I’d like to call this technique Procosoco, which simply is a contraction of “problem / consequence / solution / consequence”.

The origin for this technique is a brief comment by Kent Beck on how to write effective abstracts for research papers. The comment appears in a post from 1993 titled “How to get a paper accepted at OOPSLA”. The comment is:

I try to have four sentences in my abstract. The first states the problem. The second states why the problem is a problem. The third is my startling sentence. The fourth states the implication of my startling sentence.

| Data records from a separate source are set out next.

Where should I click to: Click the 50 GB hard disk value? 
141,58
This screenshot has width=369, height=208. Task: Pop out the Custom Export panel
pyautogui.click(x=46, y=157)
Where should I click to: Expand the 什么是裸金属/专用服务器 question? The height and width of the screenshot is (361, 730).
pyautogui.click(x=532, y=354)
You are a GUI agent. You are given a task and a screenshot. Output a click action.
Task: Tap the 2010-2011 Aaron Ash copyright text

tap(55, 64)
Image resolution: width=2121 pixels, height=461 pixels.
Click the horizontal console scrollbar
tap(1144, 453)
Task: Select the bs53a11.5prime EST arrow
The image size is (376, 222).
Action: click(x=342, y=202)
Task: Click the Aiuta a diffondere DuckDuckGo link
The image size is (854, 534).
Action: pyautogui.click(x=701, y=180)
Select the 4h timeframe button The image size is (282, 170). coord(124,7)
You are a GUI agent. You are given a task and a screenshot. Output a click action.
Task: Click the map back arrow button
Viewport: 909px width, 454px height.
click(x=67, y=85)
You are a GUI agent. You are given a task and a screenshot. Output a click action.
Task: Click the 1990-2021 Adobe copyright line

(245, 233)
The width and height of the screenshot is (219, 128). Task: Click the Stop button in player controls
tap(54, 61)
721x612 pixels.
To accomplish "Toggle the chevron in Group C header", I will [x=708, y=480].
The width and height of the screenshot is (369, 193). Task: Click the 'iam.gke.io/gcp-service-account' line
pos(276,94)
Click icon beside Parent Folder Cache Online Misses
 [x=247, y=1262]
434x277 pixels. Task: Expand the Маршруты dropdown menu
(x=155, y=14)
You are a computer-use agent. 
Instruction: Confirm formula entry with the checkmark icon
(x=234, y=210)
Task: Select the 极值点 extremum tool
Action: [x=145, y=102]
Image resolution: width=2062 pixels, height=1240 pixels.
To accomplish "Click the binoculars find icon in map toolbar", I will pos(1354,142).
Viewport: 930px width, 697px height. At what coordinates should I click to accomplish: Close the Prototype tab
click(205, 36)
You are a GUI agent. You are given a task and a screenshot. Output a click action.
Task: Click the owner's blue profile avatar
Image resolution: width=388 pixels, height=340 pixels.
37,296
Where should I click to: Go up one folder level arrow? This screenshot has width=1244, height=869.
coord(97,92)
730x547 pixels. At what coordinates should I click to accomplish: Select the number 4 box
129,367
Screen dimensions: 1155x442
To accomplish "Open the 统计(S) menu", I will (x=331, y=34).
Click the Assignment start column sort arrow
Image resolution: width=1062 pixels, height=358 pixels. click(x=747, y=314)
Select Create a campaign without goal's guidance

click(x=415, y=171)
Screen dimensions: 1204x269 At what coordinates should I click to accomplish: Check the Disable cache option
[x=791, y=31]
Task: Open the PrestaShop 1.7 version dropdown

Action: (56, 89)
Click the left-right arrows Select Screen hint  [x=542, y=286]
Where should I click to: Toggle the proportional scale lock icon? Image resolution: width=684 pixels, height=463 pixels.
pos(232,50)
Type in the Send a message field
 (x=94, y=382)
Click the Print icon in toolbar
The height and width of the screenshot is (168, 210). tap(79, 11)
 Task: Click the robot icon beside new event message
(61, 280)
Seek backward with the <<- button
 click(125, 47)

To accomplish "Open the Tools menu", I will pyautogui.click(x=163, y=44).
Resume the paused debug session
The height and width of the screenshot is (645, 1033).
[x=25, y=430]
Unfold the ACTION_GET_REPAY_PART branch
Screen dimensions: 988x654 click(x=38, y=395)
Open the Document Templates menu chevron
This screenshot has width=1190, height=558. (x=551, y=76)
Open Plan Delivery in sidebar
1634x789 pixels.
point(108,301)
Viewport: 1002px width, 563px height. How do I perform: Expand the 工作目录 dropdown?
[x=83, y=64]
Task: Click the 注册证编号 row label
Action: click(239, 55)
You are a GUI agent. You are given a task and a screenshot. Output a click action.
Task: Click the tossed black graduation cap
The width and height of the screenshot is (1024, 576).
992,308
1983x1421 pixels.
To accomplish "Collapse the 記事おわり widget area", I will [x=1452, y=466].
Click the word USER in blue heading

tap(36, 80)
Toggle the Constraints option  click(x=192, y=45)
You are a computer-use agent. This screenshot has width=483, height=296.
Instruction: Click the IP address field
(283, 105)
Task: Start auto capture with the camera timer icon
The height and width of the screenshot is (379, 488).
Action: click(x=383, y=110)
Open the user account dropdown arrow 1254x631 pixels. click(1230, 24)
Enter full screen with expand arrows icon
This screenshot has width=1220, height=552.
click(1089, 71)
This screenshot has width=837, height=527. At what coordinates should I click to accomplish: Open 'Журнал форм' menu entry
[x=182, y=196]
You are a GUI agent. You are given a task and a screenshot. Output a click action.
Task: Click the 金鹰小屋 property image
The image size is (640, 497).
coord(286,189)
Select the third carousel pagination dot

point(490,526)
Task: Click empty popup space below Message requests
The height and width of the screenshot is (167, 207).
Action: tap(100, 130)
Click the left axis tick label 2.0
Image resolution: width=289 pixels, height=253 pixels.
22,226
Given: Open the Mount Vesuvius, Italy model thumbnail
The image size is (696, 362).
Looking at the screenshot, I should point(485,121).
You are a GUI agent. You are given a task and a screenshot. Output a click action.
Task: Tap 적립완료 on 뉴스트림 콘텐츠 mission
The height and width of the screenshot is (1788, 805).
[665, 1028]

I read this some 20+ years ago, and have since found this technique useful not only for writing research abstracts, but as a general tool for conveying ideas.

The technique can also be used to help development and testing of ideas. If it is difficult to express your idea with this four-sentence structure, that is an indication that the idea needs more work.

Is it difficult to express what problem your idea is solving? Others will feel it equally difficult to understand what problem is being solved and they won’t see how it could help them. So you need to work more on the defining the problem.

Is it difficult to express the consequences of your solution? Then others may reject your idea since they don’t understand how it will make their life better. Then work more on your solution – or maybe try a different solution?

Let’s look at a few use cases.

Use Case: Writing Papers

When writing papers, this framework is useful both as a starting point and as a way to structure the abstract and the introduction.

The abstract can be structured exactly as those four sentences. At least the first version – you may always expand or rework later. The introduction can be structured as a longer version: the first paragraph describes the problem, the second paragraph describes the consequences of the problem, the third paragraph goes into detail on the solution, and the fourth paragraph states the potential consequences of the solution.

Use Case: Generating Startup Ideas

In general, it is a good idea to express startup ideas as solutions to a problem. The Procosoco technique is a good way to express your startup idea, as it includes both the problem and your solution in a succinct way.

And there is another nice benefit: it allows you to estimate the monetary value of your business, by answering the questions:

Whose problem am I solving? and
How much are they paying to solve that problem today?

Multiply these numbers, and you get a first-order estimate of the potential monetary value of your startup idea.

Let’s use the above AI startup idea an example. In this case, project managers is the answer to the whose problem am I solving? question. A quick google search suggests that hiring a recruiter may cost something like 20% of a candidate’s yearly salary – a good amount of money. So our business idea may be worth going forward with.

Conclusion

Convincing people with your ideas is hard. Procosoco is a simple four-sentence technique that makes it easier. Try it out yourself to see how well it works!